いつも突然

先日、2日つづけてヤツが出た。奇声をあげてスプレーを探しながら、去年は1回も出なかったのに!!!と憤り、怯え、騒ぎ散らす。うるさい私に呆れながら夫が頑張って対処してくれた。感謝。それから数日後にはヤモリが出た。一体どこから入ってくるんですか。奇声はあげずに済んだ。夫が可愛がっていた。
苦手な虫が現れると恐怖で大きな声が出てしまい、そのことに後から落ち込む。ネットで「虫 大声を出さない方法」などと調べたら虫恐怖症というのが出てきた。自分がそれに該当するかはわからないけど、生きる上で不便だから治したい。夏になると住んでいるマンションの階段によく蝉が落ちている。セミ。生きているのか死んでいるのかよくわからない蝉。脚が閉じているか開いているかで生死を判別できるというけど、そんなにじっくり見られるわけがない。階段に横たわるそれを認識し、絶望したのち、覚悟を決め、息を止めて走り抜けるあの瞬間。書いていて胸のあたりが重たくなる。
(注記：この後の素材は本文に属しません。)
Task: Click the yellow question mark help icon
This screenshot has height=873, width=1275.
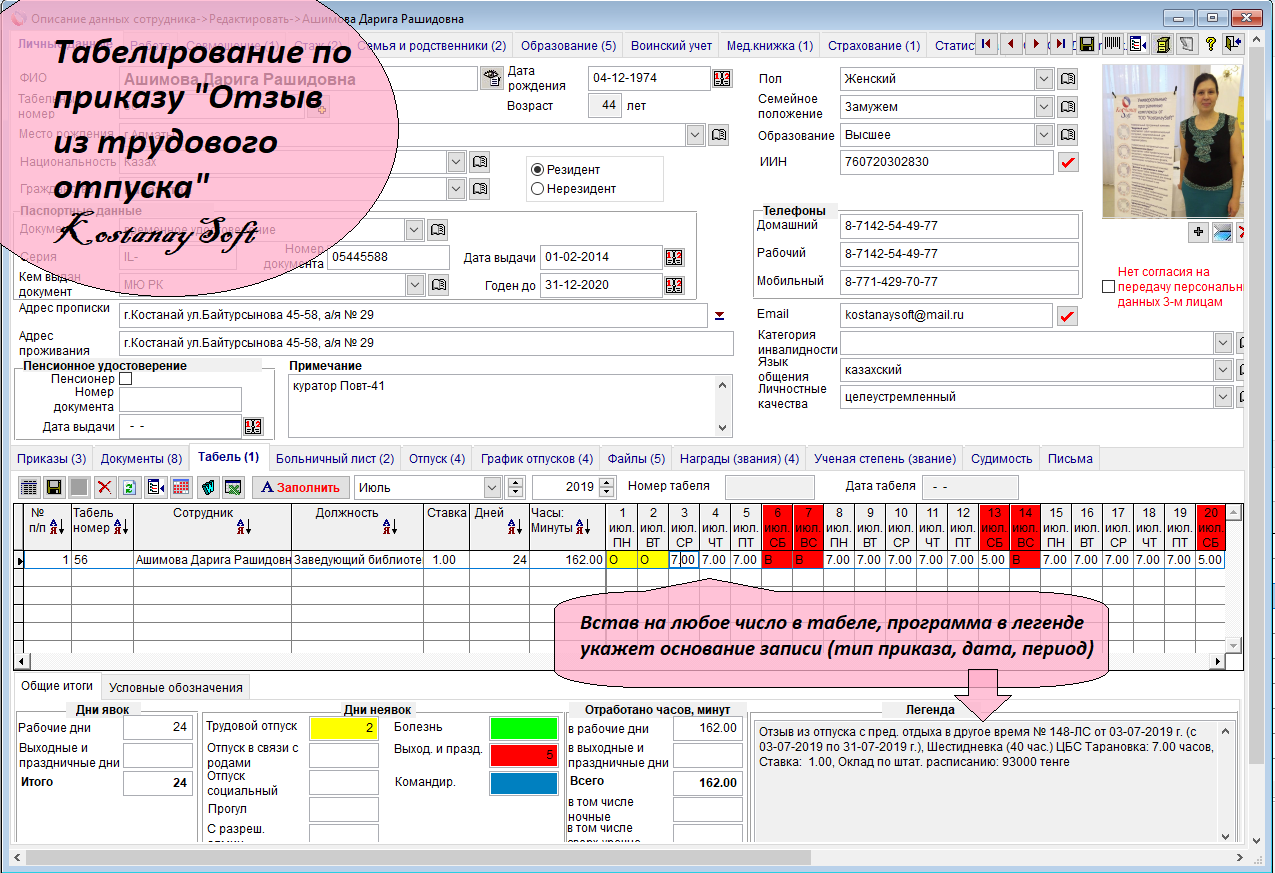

昨日は病院だった。医師がいつもより長くエコーを見たのち、赤子が小さめということで本格的に転院を勧められる。まじかあと思う。小さめ以外は異常なく超元気だけど、「なにかあったときに対応できるように」という理由らしい。希望するならここでも産めるけどNICUがないので何かあれば緊急搬送になる、とか。もちろん元気に生まれて何の問題もない可能性もある、とか。可能性。可能性。可能性。

リスクヘッジのためには最悪な場合を想定して動くのがよい。安全第一。頭ではわかるが心がついていかない。診察中に決められないので電話タイムをもらう。診察室を出て病院を出て、暑い中庭のベンチに座って夫とよく話した。
診察室に戻って、1週間考えさせてくださいとお願いした。医師はしばし無言のあと、早く決めんさいという表情で、しっかり考えるのは大事ですからね、と言ってくれた。
気持ちとしては100%今の病院で産みたいし、赤子も大丈夫な気がするという根拠のない直感が支配的なのだけど、やはり「万が一の可能性」のために転院することになるだろうと思う。ああ。33週。いろいろ調べまくって選んだ産院よ。計画無痛よ、母子別室よ、片道20分よ。いや、些細なことである。これから1週間で気持ちを落ち着かせよう。

ちなみに逆子は治っていなかった。違う、まだ治っていなかった。信じることが大事。がんばれ。小さいのでまだいける。